Epidemiological investigation

The local and regional public health services led the epidemiological investigation and the implementation of control measures. They interviewed suspected cases using a standardised measles questionnaire to identify the potential exposure including visits to healthcare centres, to determine links with confirmed cases and to trace contacts.
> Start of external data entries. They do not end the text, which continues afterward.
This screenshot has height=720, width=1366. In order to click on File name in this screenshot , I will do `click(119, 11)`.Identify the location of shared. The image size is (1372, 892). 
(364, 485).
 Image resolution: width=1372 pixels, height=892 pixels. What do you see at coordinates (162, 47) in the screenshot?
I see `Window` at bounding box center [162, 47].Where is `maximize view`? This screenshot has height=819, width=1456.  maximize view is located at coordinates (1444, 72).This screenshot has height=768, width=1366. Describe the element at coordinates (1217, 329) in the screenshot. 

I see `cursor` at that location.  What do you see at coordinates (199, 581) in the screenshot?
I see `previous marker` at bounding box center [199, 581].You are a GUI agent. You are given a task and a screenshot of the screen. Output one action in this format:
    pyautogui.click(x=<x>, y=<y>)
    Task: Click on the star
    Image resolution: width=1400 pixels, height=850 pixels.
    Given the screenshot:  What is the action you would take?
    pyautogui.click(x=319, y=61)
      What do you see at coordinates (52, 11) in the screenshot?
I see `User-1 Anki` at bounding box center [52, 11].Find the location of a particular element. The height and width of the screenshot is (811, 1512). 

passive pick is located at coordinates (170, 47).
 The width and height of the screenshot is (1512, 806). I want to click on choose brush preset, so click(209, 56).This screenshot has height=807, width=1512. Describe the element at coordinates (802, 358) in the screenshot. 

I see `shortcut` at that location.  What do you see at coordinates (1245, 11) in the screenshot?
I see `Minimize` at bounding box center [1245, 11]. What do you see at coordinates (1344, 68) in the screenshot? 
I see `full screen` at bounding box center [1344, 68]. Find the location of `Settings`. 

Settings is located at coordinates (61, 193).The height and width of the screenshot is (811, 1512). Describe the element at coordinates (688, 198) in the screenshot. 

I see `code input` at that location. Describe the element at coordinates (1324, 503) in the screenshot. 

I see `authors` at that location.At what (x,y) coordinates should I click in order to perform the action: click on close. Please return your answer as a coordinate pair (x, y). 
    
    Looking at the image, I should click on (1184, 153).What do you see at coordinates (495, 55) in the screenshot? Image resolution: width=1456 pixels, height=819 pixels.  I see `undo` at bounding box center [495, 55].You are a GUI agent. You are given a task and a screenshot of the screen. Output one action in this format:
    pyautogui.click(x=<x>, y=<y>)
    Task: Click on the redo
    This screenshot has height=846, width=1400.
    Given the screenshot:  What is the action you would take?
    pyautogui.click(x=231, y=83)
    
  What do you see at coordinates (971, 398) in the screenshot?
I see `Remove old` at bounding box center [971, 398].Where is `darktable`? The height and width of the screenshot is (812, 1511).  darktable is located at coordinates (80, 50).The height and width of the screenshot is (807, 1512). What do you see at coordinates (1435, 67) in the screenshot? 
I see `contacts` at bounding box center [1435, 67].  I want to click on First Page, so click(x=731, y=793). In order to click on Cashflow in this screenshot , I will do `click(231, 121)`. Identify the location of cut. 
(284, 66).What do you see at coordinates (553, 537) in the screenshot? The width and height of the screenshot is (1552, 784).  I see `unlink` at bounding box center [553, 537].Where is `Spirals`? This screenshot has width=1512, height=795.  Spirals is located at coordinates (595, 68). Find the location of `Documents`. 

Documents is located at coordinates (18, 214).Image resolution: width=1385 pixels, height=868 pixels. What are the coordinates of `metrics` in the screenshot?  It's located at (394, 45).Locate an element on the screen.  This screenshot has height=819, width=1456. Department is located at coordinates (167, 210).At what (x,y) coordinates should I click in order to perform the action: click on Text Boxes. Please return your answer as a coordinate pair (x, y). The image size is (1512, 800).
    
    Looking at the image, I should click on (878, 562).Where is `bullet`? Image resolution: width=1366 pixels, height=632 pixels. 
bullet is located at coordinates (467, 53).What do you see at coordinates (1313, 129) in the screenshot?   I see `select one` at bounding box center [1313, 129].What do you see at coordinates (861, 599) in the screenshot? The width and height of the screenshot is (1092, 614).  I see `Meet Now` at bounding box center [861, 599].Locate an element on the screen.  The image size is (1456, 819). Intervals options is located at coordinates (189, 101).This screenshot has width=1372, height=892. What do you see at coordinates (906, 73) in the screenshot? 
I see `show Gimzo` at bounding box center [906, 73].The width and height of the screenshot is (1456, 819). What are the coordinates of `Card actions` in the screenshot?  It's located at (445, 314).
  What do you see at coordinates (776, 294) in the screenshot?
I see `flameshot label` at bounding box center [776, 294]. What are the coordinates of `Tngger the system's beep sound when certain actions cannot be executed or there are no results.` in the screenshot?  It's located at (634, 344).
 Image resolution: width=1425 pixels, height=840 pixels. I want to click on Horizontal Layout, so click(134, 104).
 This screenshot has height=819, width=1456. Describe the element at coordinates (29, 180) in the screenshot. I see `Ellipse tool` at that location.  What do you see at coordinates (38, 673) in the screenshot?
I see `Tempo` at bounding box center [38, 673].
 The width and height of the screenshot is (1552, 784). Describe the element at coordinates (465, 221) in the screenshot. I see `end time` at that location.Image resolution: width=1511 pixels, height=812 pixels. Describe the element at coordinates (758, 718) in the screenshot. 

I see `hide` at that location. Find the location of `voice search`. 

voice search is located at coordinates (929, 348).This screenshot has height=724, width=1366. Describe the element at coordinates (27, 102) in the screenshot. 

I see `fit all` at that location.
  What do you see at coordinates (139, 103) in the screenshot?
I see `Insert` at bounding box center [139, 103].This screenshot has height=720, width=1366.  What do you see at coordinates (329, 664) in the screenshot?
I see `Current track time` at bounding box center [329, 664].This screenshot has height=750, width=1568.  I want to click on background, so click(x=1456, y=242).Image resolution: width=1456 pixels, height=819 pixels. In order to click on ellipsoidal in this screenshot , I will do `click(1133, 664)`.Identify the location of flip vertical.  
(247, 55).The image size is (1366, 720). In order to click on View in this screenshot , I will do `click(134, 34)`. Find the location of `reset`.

The questionnaire included items on demographic and clinical characteristics, complications, risk factors (e.g. recent travel and vaccination history) and laboratory results [9]. The questionnaires were then completed and submitted to the RENAVE.

Data analysis

Cumulative incidences (per 100,000 population) per region and per province were computed using population data (1 Jan 2018) from the Spanish National Institute of Statistics (INE) [16]. We calculated frequencies, proportions, medians and interquartile range, according to the type and distribution of the variables. These analyses were performed in Microsoft Excel and in RStudio (Version 1.4.1106) [17].

Results

Overall, 180 suspected cases linked to this measles outbreak were notified to the RENAVE. Of these, 148 were laboratory-confirmed, six were probable and 26 were excluded, as they did not meet the laboratory criteria for measles. Both laboratory-confirmed and probable cases were considered in our analyses.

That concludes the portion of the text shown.